◆ **REQUIREMENT**: Set out the entries from their first line through the line holding "Looking at the image, I should click on (1026, 500).", both included, as a Markdown table with columns Row and Entry line, one numbered row per line and no blank lines.

◆ **DATA SUPPLIED**:
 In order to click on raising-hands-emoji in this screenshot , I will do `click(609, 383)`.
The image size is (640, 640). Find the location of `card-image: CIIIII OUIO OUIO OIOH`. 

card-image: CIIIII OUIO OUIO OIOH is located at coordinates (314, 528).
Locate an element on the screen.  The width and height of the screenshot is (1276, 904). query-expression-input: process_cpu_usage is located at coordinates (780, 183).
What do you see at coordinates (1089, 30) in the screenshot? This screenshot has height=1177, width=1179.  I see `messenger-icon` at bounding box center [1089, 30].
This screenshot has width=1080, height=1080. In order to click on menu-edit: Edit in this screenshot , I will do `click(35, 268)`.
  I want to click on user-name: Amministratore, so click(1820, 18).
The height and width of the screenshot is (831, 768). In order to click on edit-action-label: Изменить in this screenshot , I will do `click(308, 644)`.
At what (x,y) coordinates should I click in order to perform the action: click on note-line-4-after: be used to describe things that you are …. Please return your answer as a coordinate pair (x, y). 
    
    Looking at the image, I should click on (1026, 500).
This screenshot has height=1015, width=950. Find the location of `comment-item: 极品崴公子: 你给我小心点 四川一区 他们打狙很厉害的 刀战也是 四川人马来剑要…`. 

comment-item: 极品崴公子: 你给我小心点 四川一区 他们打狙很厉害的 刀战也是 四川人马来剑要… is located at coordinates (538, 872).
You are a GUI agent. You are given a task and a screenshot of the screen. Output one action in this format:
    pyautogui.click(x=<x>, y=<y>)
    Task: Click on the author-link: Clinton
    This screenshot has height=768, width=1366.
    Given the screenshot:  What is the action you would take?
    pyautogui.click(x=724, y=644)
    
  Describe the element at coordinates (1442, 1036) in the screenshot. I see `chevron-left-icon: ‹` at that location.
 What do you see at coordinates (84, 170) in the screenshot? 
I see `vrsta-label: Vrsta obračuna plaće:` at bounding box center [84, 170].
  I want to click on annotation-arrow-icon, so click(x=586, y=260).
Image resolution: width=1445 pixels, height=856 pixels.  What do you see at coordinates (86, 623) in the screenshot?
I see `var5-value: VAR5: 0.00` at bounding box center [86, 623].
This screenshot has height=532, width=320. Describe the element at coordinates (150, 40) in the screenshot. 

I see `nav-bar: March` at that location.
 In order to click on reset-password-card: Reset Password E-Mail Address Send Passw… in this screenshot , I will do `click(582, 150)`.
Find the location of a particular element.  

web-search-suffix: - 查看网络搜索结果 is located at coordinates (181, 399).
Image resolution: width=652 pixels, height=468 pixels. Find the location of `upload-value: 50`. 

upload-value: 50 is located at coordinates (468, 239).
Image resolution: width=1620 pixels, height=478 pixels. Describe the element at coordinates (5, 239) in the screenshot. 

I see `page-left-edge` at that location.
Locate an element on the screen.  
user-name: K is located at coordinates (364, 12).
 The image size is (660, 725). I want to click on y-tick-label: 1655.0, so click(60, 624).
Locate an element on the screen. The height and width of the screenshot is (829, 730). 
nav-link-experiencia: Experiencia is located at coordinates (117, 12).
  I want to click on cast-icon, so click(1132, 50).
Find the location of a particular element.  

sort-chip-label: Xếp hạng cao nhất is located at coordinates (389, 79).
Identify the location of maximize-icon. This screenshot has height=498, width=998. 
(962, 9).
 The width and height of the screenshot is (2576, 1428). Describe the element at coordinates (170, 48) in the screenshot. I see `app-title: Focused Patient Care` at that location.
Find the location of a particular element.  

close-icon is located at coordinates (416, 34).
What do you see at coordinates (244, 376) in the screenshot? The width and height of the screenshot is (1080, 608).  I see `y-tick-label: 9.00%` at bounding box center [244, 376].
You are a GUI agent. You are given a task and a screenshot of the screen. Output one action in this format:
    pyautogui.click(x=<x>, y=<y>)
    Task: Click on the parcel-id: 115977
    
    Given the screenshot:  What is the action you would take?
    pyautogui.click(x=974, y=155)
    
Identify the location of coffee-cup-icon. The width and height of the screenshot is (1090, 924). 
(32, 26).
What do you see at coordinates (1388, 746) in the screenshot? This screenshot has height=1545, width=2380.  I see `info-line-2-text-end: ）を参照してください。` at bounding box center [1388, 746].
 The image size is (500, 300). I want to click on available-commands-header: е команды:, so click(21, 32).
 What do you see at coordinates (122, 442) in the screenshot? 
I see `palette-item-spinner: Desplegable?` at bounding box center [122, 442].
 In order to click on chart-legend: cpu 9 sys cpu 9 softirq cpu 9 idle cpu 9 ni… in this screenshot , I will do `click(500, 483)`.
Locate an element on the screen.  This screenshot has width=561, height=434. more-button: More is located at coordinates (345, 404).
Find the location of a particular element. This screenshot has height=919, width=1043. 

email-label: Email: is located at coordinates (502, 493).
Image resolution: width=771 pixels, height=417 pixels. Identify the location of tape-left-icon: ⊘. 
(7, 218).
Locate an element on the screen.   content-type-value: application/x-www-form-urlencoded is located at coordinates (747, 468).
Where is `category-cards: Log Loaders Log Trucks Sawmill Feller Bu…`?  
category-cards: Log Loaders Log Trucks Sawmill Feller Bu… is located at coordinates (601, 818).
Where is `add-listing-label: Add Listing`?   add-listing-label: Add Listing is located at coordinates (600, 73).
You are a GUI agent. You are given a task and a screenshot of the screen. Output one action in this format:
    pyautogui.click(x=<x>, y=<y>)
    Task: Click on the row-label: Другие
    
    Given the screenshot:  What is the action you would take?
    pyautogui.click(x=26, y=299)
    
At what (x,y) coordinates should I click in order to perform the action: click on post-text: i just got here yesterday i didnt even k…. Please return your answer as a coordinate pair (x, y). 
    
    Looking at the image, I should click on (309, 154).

◆ **EXERCISE OUTPUT**:
| Row | Entry line |
|---|---|
| 1 |  In order to click on raising-hands-emoji in this screenshot , I will do `click(609, 383)`. |
| 2 | The image size is (640, 640). Find the location of `card-image: CIIIII OUIO OUIO OIOH`.  |
| 3 | card-image: CIIIII OUIO OUIO OIOH is located at coordinates (314, 528). |
| 4 | Locate an element on the screen.  The width and height of the screenshot is (1276, 904). query-expression-input: process_cpu_usage is located at coordinates (780, 183). |
| 5 | What do you see at coordinates (1089, 30) in the screenshot? This screenshot has height=1177, width=1179.  I see `messenger-icon` at bounding box center [1089, 30]. |
| 6 | This screenshot has width=1080, height=1080. In order to click on menu-edit: Edit in this screenshot , I will do `click(35, 268)`. |
| 7 |   I want to click on user-name: Amministratore, so click(1820, 18). |
| 8 | The height and width of the screenshot is (831, 768). In order to click on edit-action-label: Изменить in this screenshot , I will do `click(308, 644)`. |
| 9 | At what (x,y) coordinates should I click in order to perform the action: click on note-line-4-after: be used to describe things that you are …. Please return your answer as a coordinate pair (x, y).  |
| 10 |     Looking at the image, I should click on (1026, 500). |